What you need to do >>
The lines from the top of the records below through the one containing "Click Charge red cross under HONOR MBR" are to be transcribed exactly, and nothing else is to be added.
(Source material)
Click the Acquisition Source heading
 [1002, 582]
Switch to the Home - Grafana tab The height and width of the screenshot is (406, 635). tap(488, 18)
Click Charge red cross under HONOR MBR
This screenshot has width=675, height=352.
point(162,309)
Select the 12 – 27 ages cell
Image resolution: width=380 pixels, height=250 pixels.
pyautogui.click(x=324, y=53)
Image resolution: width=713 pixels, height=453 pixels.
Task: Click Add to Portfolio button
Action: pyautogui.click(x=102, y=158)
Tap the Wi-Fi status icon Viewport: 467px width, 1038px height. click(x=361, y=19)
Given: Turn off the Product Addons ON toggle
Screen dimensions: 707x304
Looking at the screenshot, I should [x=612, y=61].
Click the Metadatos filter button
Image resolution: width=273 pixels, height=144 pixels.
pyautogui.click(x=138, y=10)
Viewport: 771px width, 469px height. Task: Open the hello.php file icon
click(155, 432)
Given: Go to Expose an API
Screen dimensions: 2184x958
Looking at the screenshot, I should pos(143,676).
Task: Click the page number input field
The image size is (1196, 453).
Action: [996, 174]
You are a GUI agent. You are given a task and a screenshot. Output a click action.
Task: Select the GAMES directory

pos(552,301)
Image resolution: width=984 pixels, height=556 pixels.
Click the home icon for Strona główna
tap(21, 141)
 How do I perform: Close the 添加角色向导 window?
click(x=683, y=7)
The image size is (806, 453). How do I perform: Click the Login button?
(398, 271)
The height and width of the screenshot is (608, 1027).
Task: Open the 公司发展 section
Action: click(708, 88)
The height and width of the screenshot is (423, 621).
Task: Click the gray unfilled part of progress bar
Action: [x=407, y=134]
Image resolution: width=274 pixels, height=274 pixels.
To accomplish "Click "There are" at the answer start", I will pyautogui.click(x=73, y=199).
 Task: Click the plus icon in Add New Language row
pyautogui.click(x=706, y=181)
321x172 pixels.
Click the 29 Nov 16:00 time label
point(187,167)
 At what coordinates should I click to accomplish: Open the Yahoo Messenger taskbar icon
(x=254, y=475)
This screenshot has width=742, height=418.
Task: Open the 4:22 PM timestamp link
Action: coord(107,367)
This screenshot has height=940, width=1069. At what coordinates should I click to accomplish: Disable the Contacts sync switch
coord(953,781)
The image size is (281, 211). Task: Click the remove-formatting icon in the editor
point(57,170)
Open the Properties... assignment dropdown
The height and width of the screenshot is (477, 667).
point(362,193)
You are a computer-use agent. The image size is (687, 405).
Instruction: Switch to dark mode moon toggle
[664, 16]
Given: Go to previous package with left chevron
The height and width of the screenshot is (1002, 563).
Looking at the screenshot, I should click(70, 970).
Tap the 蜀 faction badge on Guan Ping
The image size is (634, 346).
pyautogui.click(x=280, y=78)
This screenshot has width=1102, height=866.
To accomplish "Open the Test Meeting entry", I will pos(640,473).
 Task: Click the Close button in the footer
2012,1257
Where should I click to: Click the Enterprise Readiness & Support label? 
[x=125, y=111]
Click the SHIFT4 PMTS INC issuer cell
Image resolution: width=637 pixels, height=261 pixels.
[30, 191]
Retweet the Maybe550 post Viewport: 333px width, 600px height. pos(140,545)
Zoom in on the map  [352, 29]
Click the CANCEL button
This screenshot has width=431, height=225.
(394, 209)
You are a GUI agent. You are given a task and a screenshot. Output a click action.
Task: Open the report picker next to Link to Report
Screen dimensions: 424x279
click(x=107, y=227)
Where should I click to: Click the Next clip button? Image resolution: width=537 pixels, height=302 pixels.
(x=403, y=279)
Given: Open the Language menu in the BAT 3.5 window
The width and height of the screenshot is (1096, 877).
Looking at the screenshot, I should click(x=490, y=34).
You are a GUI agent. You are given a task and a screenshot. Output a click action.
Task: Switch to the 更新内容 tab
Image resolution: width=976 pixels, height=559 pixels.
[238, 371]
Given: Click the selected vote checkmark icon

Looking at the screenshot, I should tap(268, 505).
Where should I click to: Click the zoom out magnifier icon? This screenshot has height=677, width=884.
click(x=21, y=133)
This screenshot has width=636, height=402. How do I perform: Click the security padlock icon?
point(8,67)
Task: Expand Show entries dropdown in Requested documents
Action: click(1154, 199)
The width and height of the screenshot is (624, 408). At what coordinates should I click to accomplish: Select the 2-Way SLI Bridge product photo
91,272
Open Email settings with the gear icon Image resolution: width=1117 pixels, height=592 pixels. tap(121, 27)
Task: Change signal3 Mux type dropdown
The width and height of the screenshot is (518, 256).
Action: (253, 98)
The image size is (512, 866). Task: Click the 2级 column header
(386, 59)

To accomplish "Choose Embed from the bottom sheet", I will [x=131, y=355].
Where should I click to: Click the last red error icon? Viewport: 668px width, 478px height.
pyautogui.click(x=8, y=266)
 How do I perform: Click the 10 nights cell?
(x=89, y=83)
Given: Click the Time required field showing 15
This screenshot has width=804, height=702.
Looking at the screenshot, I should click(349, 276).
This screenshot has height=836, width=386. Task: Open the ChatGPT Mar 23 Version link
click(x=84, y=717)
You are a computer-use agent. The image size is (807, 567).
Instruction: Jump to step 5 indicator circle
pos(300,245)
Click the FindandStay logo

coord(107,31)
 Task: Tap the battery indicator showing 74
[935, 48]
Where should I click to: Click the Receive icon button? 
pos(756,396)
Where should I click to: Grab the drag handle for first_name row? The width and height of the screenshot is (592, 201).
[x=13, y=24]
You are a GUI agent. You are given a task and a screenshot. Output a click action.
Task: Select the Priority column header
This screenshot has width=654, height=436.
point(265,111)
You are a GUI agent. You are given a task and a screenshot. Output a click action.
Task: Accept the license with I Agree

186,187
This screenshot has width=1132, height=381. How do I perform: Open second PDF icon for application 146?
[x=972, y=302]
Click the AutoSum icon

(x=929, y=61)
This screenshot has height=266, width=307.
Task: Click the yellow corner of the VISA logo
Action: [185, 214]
(End Source material)
Task answer >>
Click the Acquisition Source heading
 [1002, 582]
Switch to the Home - Grafana tab The height and width of the screenshot is (406, 635). tap(488, 18)
Click Charge red cross under HONOR MBR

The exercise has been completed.